### WHAT TO WORK ON
Your task is to repeat the entries exactly from their first line through the line with "Screen dimensions: 458x281", and to stop there.
---- DATA RECORDS
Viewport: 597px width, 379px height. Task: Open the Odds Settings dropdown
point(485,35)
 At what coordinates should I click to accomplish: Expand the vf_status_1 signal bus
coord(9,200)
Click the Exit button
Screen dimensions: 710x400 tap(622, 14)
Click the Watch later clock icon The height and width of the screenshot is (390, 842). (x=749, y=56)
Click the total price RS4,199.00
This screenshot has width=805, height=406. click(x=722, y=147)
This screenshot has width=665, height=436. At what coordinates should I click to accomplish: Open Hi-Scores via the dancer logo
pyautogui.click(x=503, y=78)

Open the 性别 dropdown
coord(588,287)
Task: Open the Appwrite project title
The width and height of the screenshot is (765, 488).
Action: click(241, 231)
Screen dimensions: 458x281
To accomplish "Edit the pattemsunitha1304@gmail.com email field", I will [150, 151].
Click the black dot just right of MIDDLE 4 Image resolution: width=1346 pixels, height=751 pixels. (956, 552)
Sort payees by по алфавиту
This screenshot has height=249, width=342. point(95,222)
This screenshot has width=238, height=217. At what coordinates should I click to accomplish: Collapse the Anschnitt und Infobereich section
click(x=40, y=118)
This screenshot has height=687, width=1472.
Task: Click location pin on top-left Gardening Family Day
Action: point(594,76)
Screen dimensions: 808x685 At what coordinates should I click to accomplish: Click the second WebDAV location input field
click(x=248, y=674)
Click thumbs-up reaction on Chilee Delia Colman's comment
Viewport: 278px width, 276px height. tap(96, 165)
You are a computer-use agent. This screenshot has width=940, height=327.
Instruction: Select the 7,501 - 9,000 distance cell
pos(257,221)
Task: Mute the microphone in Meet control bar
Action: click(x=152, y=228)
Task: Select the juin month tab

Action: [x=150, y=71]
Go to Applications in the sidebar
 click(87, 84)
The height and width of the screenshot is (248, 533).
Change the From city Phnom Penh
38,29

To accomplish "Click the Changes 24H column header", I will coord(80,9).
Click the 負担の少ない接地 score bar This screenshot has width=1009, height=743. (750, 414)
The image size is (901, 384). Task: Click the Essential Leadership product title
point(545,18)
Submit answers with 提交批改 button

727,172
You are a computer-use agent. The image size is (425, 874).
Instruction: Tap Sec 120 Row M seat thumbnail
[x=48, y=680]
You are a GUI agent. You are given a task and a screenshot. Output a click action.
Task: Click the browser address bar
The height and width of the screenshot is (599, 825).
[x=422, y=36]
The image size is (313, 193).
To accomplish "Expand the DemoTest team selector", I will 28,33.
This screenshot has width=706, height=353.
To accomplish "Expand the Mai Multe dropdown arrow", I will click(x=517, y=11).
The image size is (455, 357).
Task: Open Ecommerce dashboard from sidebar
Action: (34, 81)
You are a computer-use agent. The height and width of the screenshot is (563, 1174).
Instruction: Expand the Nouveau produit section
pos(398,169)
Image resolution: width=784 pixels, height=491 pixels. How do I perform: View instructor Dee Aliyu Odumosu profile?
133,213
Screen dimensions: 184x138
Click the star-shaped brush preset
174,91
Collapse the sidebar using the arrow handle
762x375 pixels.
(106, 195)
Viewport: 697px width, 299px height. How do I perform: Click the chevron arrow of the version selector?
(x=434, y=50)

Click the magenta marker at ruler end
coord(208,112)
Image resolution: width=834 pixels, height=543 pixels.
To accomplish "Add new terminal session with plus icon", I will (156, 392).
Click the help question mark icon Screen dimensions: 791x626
--------
### WRITTEN SOLUTION
Viewport: 597px width, 379px height. Task: Open the Odds Settings dropdown
point(485,35)
 At what coordinates should I click to accomplish: Expand the vf_status_1 signal bus
coord(9,200)
Click the Exit button
Screen dimensions: 710x400 tap(622, 14)
Click the Watch later clock icon The height and width of the screenshot is (390, 842). (x=749, y=56)
Click the total price RS4,199.00
This screenshot has width=805, height=406. click(x=722, y=147)
This screenshot has width=665, height=436. At what coordinates should I click to accomplish: Open Hi-Scores via the dancer logo
pyautogui.click(x=503, y=78)

Open the 性别 dropdown
coord(588,287)
Task: Open the Appwrite project title
The width and height of the screenshot is (765, 488).
Action: click(241, 231)
Screen dimensions: 458x281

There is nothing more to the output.